### [Esercizio 1]
Rispondi alle seguenti domande sul brano dedicato a Carosello.
(a) Di quale genere Carosello è stato, di fatto, il primo esperimento?
(b) Quale ruolo ricopre Luigi Mariniello?
(c) Che cosa ha creato Carosello, secondo Luigi Mariniello?
-------- Brano --------
Era già Branded Entertainment
Carosello In Love è la Rai che celebra se stessa. In questo modo fa intrattenimento e cultura, ma fa anche branding, valorizza la sua legacy, la sua eredità. E racconta quello che, di fatto, è stato il primo esperimento di Branded Entertainment, quando ancora questa parola era una perfetta sconosciuta.
“Carosello non è stato solo un programma, ma un fenomeno di costume”, ha spiegato Luigi Mariniello, Capostruttura Rai. “È stato un linguaggio unico, dove la pubblicità diventava racconto, un laboratorio in cui attori e registi, alcuni molto famosi, hanno avuto la possibilità di sperimentare. Ha creato personaggi, modi di dire, tormentoni. Che sono ancora nell’immaginario di tutti”.
-------- Dati forniti --------
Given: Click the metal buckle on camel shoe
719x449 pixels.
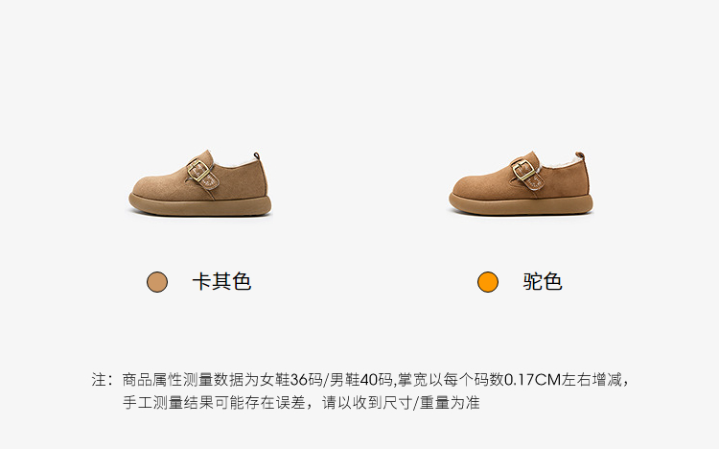Looking at the screenshot, I should coord(522,170).
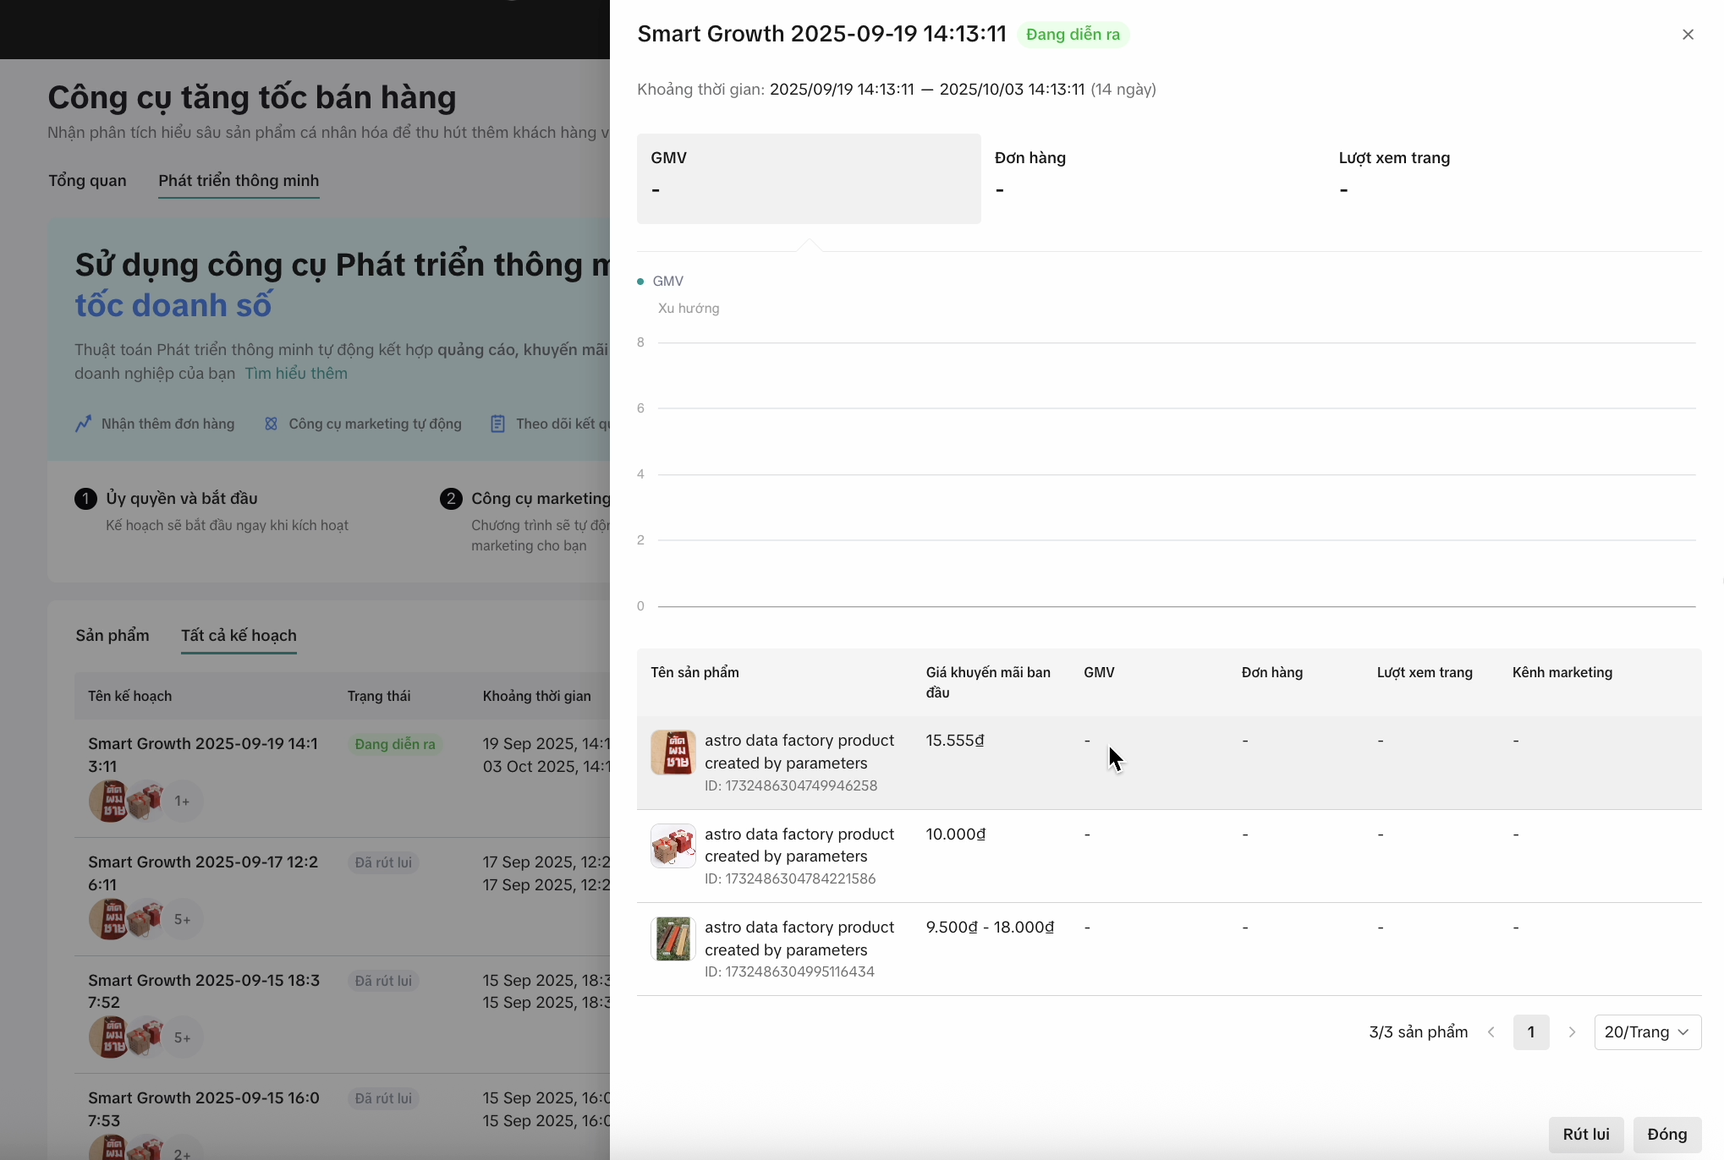Open gift box product thumbnail in second row
The image size is (1724, 1160).
[673, 845]
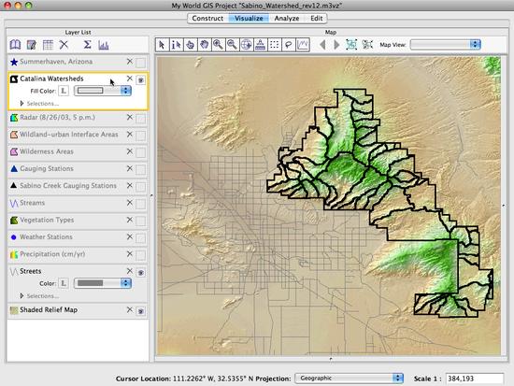Screen dimensions: 514x386
Task: Open the histogram chart icon
Action: (x=104, y=45)
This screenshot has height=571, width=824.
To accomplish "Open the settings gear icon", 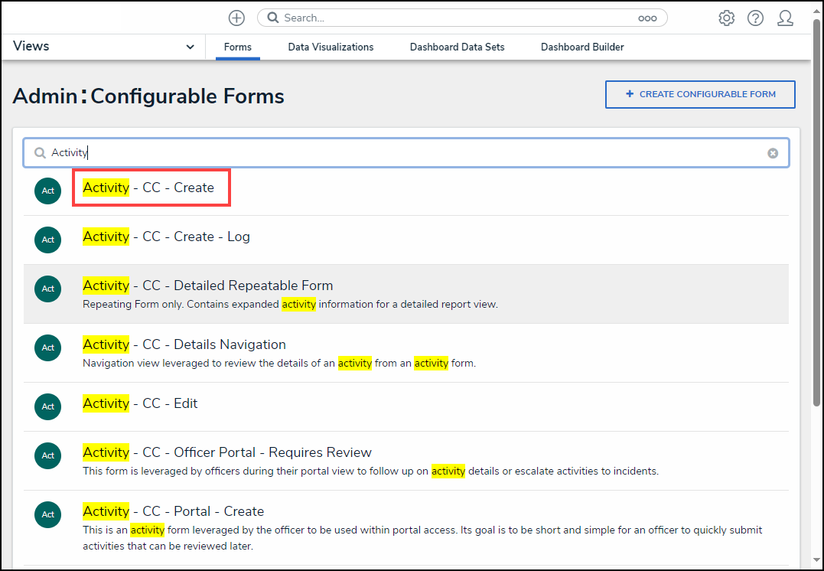I will point(726,18).
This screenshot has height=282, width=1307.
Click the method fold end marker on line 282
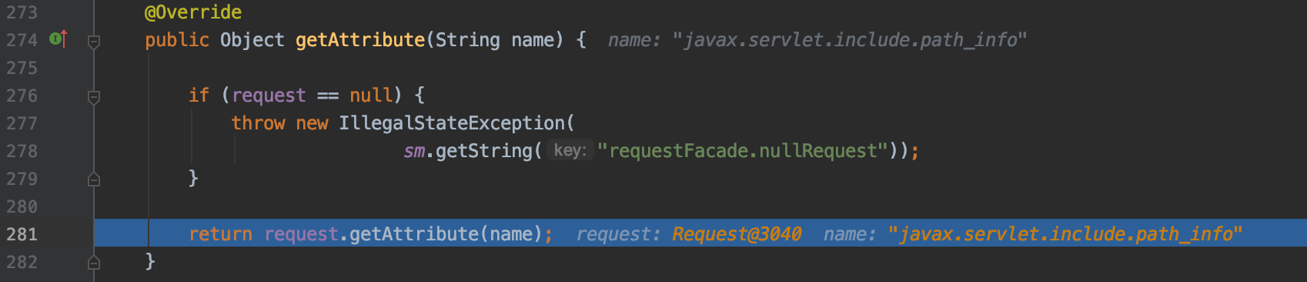[94, 262]
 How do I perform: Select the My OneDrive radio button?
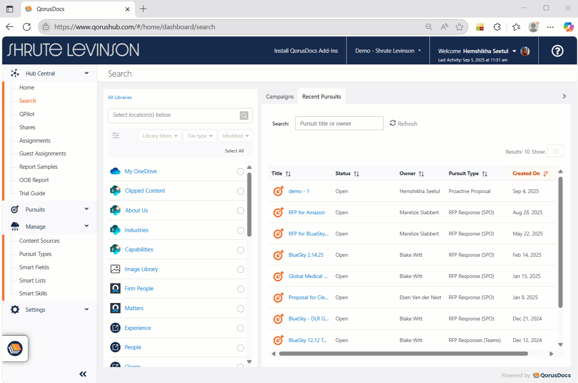tap(240, 171)
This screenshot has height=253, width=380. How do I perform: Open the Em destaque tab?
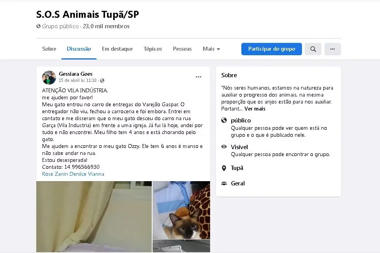[117, 49]
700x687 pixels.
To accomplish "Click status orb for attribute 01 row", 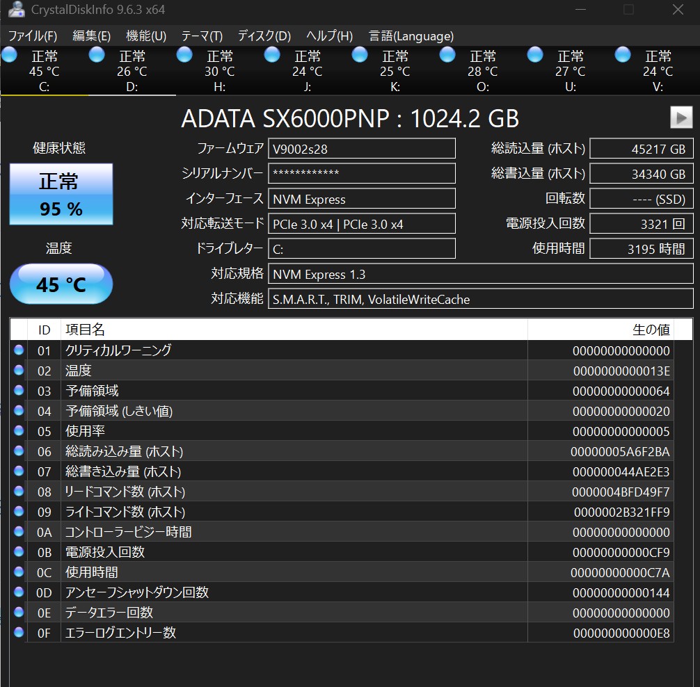I will click(19, 350).
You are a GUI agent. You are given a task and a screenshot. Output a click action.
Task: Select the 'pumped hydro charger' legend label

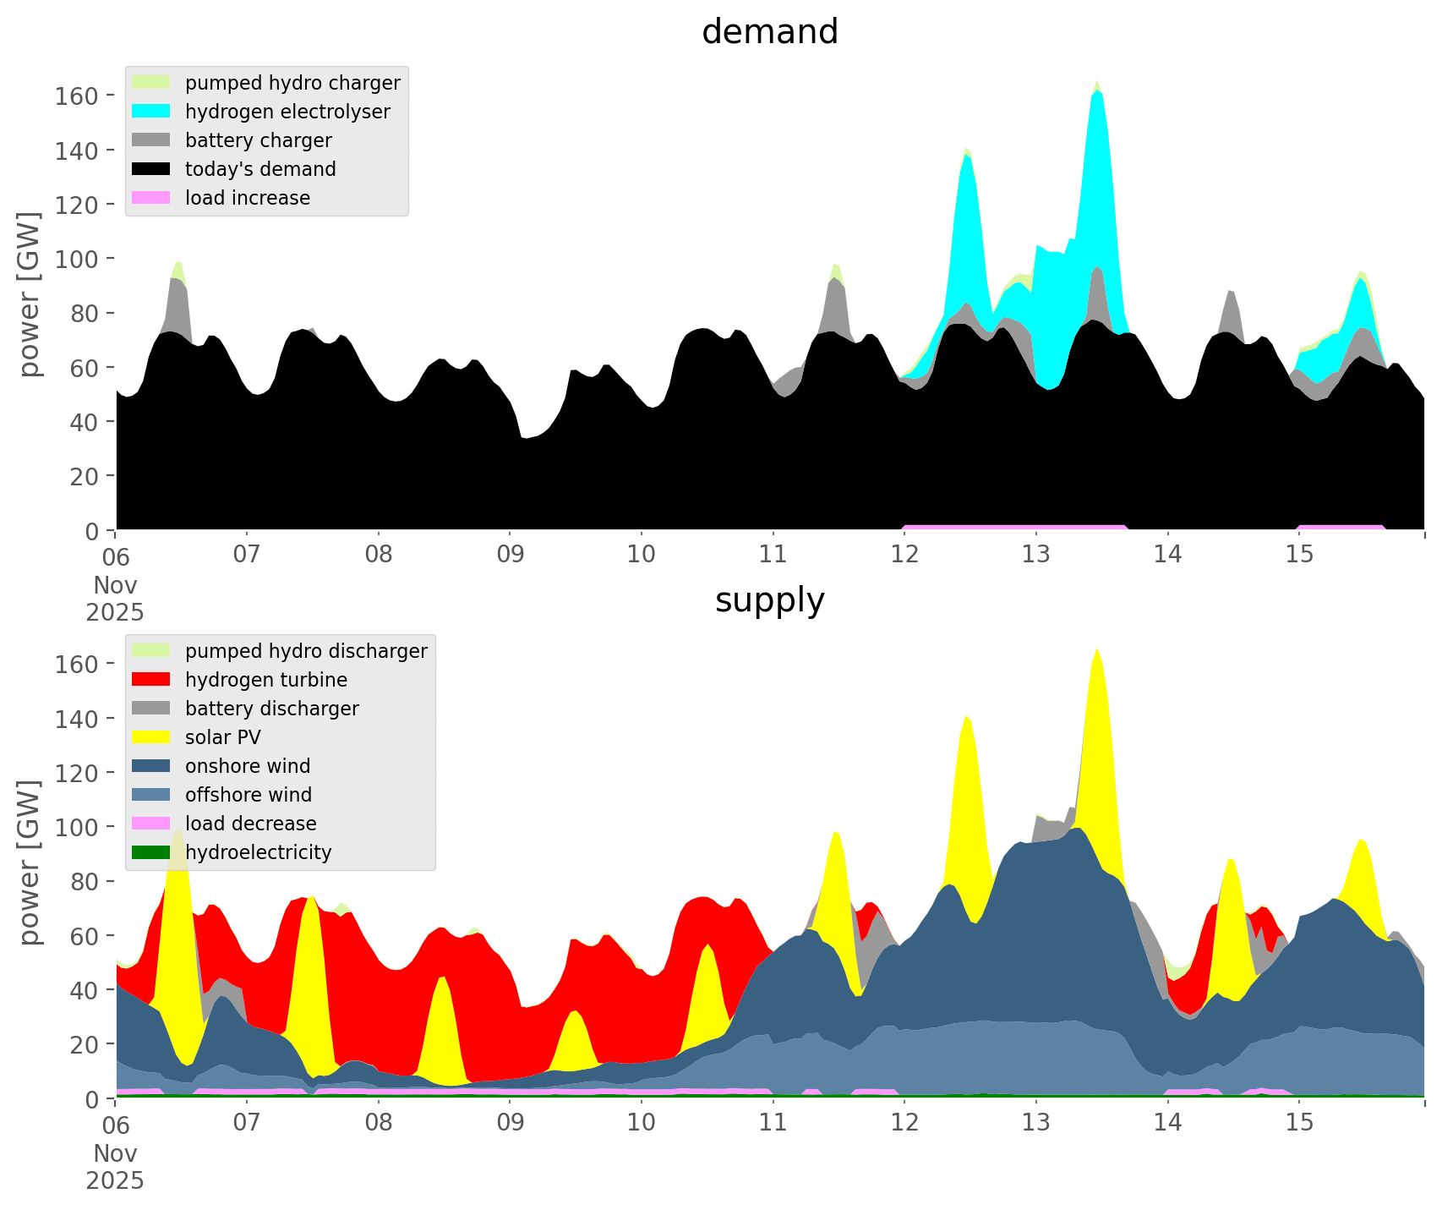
--------
### [Esercizio 2]
Riscrivi tutto ciò che va dalla riga dell'elenco contenente "You are a GUI" fino alla fine dell'elenco, estremi inclusi, e cambia "pumped hydro charger" in "battery storage charger" lasciando invariato il resto. Non includere le immagini nella risposta.

### [Soluzione 1]
(a) Del Branded Entertainment.
(b) È Capostruttura Rai.
(c) Personaggi, modi di dire e tormentoni.

### [Soluzione 2]
You are a GUI agent. You are given a task and a screenshot. Output a click action.
Task: Select the 'battery storage charger' legend label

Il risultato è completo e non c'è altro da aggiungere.